Records for locating described items
* begin *

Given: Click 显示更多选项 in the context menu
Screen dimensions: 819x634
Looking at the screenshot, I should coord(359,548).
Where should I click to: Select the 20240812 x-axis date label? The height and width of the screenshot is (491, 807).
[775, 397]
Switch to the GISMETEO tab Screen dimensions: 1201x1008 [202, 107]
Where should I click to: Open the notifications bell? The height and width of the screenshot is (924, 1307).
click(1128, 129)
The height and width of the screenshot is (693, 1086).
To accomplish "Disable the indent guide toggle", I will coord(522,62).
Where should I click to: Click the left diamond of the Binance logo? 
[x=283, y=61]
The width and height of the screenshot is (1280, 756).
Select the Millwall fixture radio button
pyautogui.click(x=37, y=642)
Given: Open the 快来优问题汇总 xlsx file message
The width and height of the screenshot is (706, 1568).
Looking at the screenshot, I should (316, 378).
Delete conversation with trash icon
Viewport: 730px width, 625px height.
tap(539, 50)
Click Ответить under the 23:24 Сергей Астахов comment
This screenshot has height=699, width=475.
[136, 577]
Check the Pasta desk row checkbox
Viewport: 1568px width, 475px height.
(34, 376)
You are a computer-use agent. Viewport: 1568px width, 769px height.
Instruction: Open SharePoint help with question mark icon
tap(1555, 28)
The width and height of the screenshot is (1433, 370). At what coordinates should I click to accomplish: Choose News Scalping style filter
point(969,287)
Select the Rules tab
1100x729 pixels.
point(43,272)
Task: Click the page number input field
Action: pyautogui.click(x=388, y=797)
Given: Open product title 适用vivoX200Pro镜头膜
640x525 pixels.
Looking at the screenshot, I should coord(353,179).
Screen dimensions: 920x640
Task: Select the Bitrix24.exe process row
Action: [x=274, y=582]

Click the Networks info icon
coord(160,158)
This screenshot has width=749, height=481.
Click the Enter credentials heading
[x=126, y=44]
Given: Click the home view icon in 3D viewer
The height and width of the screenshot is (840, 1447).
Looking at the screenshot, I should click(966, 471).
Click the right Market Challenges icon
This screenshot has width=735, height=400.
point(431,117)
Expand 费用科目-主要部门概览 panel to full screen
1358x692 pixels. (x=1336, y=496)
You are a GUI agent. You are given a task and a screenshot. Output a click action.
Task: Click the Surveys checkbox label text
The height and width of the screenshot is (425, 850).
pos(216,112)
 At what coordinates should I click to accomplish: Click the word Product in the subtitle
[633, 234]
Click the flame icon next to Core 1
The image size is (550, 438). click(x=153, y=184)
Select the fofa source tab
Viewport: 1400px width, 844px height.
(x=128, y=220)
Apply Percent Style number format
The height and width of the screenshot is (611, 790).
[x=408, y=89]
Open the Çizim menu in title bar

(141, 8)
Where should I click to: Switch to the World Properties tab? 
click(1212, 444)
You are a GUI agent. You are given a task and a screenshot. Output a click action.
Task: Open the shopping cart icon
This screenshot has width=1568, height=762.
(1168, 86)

* end *

→ **PROBLEM REQUIREMENTS**: Rewrite all the records above with every "Where should I click to" swapped for "Where do I click to", leaving everything else the same.

→ **RESULT OF THE TASK**:
Given: Click 显示更多选项 in the context menu
Screen dimensions: 819x634
Looking at the screenshot, I should coord(359,548).
Where do I click to: Select the 20240812 x-axis date label? The height and width of the screenshot is (491, 807).
[775, 397]
Switch to the GISMETEO tab Screen dimensions: 1201x1008 [202, 107]
Where do I click to: Open the notifications bell? The height and width of the screenshot is (924, 1307).
click(1128, 129)
The height and width of the screenshot is (693, 1086).
To accomplish "Disable the indent guide toggle", I will coord(522,62).
Where do I click to: Click the left diamond of the Binance logo? 
[x=283, y=61]
The width and height of the screenshot is (1280, 756).
Select the Millwall fixture radio button
pyautogui.click(x=37, y=642)
Given: Open the 快来优问题汇总 xlsx file message
The width and height of the screenshot is (706, 1568).
Looking at the screenshot, I should (316, 378).
Delete conversation with trash icon
Viewport: 730px width, 625px height.
tap(539, 50)
Click Ответить under the 23:24 Сергей Астахов comment
This screenshot has height=699, width=475.
[136, 577]
Check the Pasta desk row checkbox
Viewport: 1568px width, 475px height.
(34, 376)
You are a computer-use agent. Viewport: 1568px width, 769px height.
Instruction: Open SharePoint help with question mark icon
tap(1555, 28)
The width and height of the screenshot is (1433, 370). At what coordinates should I click to accomplish: Choose News Scalping style filter
point(969,287)
Select the Rules tab
1100x729 pixels.
point(43,272)
Task: Click the page number input field
Action: pyautogui.click(x=388, y=797)
Given: Open product title 适用vivoX200Pro镜头膜
640x525 pixels.
Looking at the screenshot, I should coord(353,179).
Screen dimensions: 920x640
Task: Select the Bitrix24.exe process row
Action: [x=274, y=582]

Click the Networks info icon
coord(160,158)
This screenshot has width=749, height=481.
Click the Enter credentials heading
[x=126, y=44]
Given: Click the home view icon in 3D viewer
The height and width of the screenshot is (840, 1447).
Looking at the screenshot, I should click(966, 471).
Click the right Market Challenges icon
This screenshot has width=735, height=400.
point(431,117)
Expand 费用科目-主要部门概览 panel to full screen
1358x692 pixels. (x=1336, y=496)
You are a GUI agent. You are given a task and a screenshot. Output a click action.
Task: Click the Surveys checkbox label text
The height and width of the screenshot is (425, 850).
pos(216,112)
 At what coordinates should I click to accomplish: Click the word Product in the subtitle
[633, 234]
Click the flame icon next to Core 1
The image size is (550, 438). click(x=153, y=184)
Select the fofa source tab
Viewport: 1400px width, 844px height.
(x=128, y=220)
Apply Percent Style number format
The height and width of the screenshot is (611, 790).
[x=408, y=89]
Open the Çizim menu in title bar

(141, 8)
Where do I click to: Switch to the World Properties tab? 
click(1212, 444)
You are a GUI agent. You are given a task and a screenshot. Output a click action.
Task: Open the shopping cart icon
This screenshot has width=1568, height=762.
(1168, 86)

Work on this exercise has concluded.